Milano, un futuro da progettare e decidere. Da provare a scrivere. E discutere. Milano come paradigma d’una tendenza internazionale alla prevalenza delle metropoli e delle megalopoli come luoghi centrali dell’innovazione e dello sviluppo economico. Con tutto il carico delle opportunità e dei problemi, tra smart economy, lavoro in crisi, vecchi e nuovi diritti, competizione accesa e inclusione sociale. Antinomie, conflitti, nuove sfide. Ci sono buoni libri che aiutano a capire meglio. Un buon esempio: “Milano e il secolo delle città”, scritto da Giuseppe Sala, pubblicato da La nave di Teseo e presentato ieri sera, con gran pubblico, al Piccolo Teatro, in un colloquio con Ferruccio De Bortoli. Un libro da sindaco. E da persona che sa bene come le metropoli abbiano uno straordinario bisogno di pensiero, di visione, di dibattito sincero. E di governo. In un confronto dialettico tra pubblica amministrazione e soggetti sociali, dall’Assolombarda alle altre imprese dei servizi e ai sindacati, dai centri della cultura, della scienza e dell’università alla Chiesa ambrosiana.

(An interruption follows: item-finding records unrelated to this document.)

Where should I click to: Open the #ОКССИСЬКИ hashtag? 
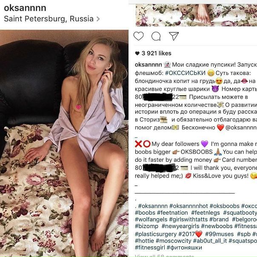coord(185,73)
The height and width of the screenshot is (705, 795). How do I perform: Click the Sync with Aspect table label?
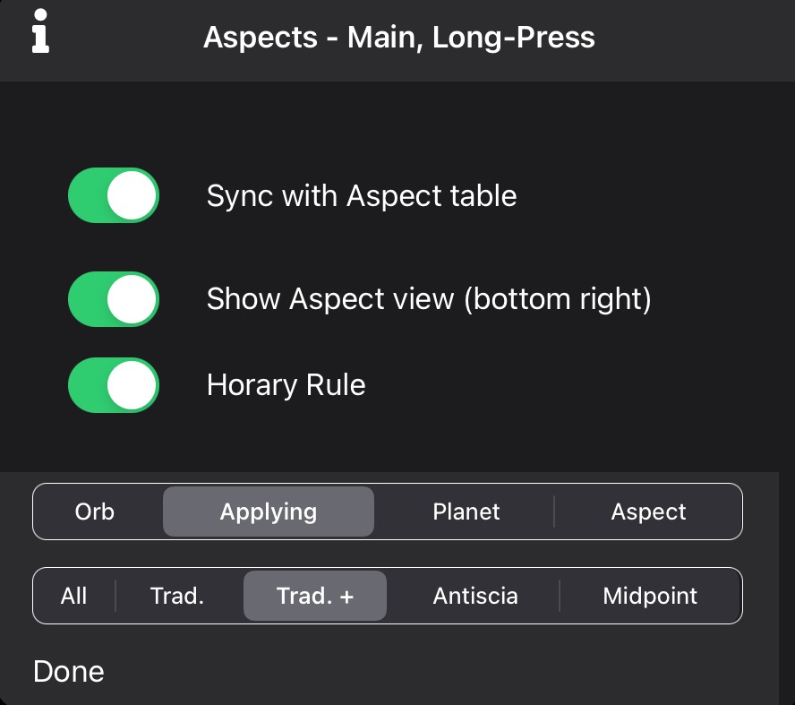coord(361,194)
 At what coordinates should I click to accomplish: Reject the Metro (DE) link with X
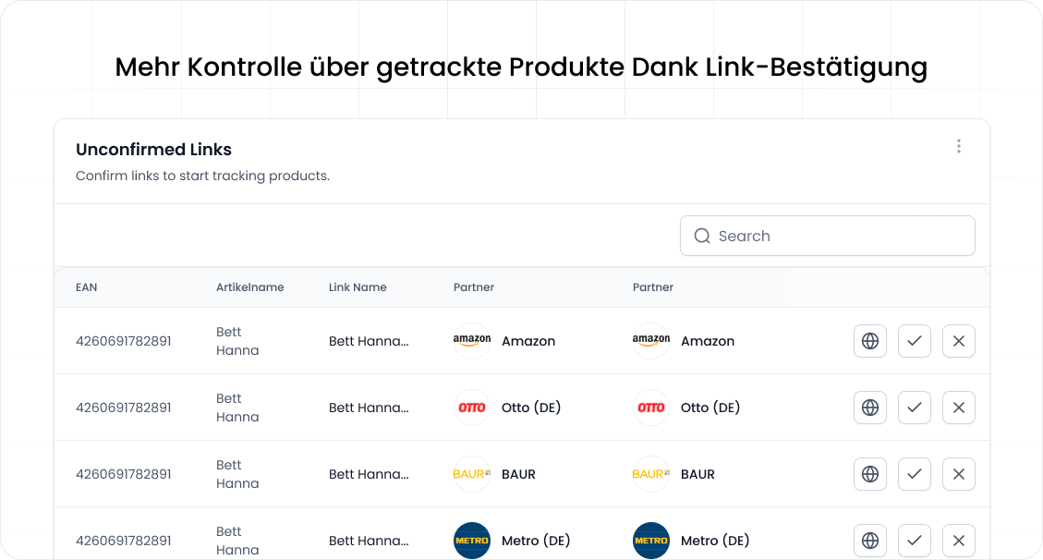tap(959, 541)
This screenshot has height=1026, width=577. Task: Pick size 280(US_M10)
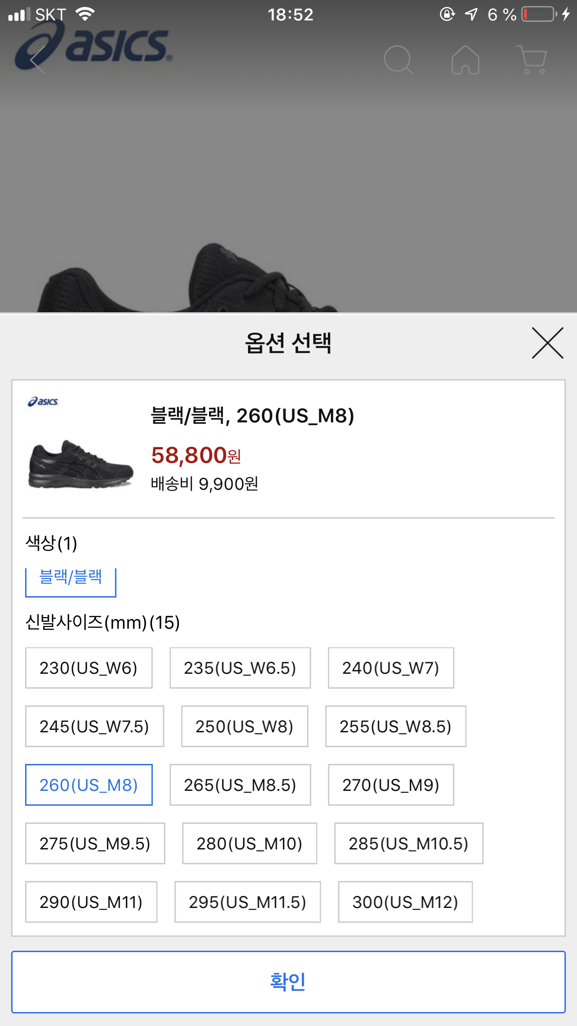click(249, 843)
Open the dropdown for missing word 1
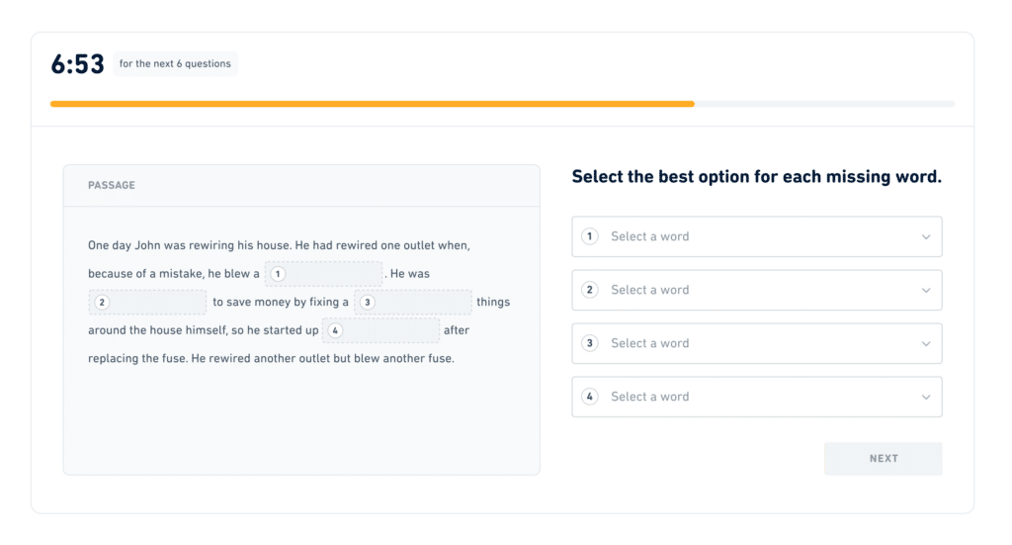Image resolution: width=1012 pixels, height=545 pixels. pos(756,236)
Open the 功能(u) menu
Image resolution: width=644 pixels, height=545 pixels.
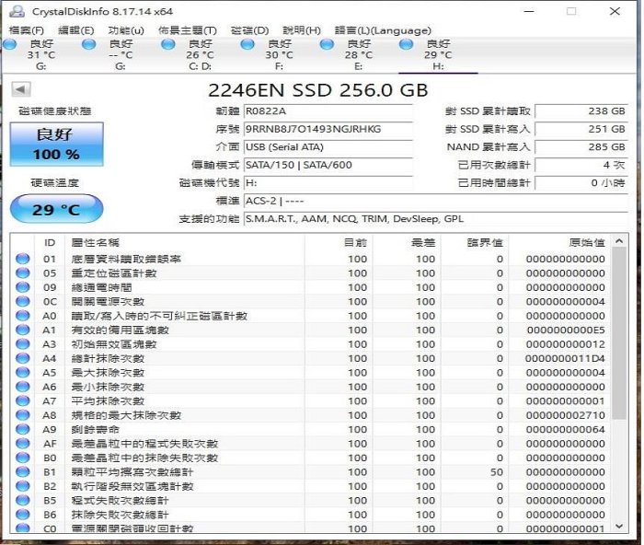(x=126, y=30)

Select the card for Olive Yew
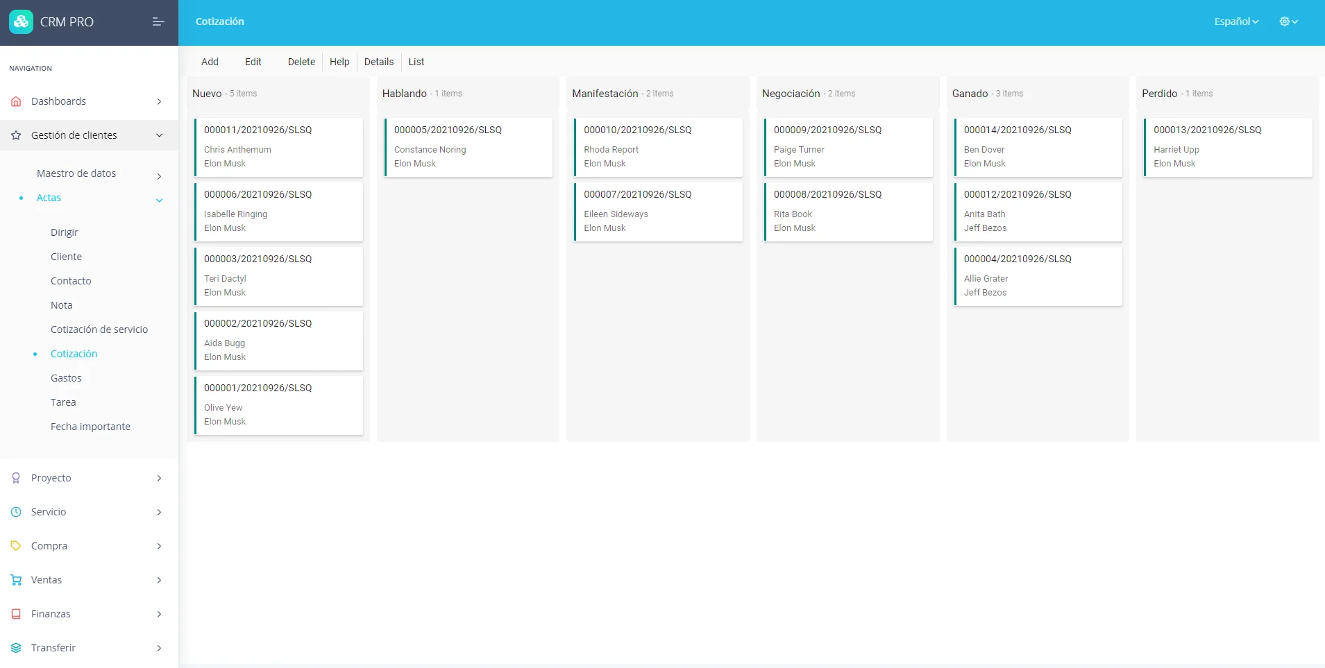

La Milano di cui si parla è una città aperta, consapevole da sempre che “milanese è chi lavora a Milano”, come nella cultura della responsabilità e dell’accoglienza che risale ai tempi di Ambrogio vescovo. Ed è una città innovativa e operosa, attenta a mercati e imprese (le porte di Milano hanno sempre avuto una funzione economica: caselli del dazio, luoghi d’ingresso e uscita delle merci). Ma anche responsabile socialmente. Milano modello? Senza arroganza antipatica, Milano come locomotiva d’un incrocio d’attività economiche, tra manifattura, servizi, finanza, economia della conoscenza, rilancio delle radici industriali e stimolo alle start up. Un processo che coinvolge una “megalopoli padana” da venti milioni d’abitanti, da Torino alla via Emilia da Motor Valley, Food Valley e Packaging Valley con industrie, centri di ricerca e università, dalle valli ai piedi delle Alpi alle distese imprenditoriali del Nord Est dopo Brescia e Verona. Una megalopoli tra le più forti d’Europa. L’orizzonte è il 2030, strategie e scelte politiche di lungo periodo. Analogo a quello del dibattito in corso su spazi e funzioni della metropoli negli incontri dell’Advisory Board di Assolombarda, con la partecipazione dei maggiori imprenditori e manager delle grandi imprese italiane e internazionali.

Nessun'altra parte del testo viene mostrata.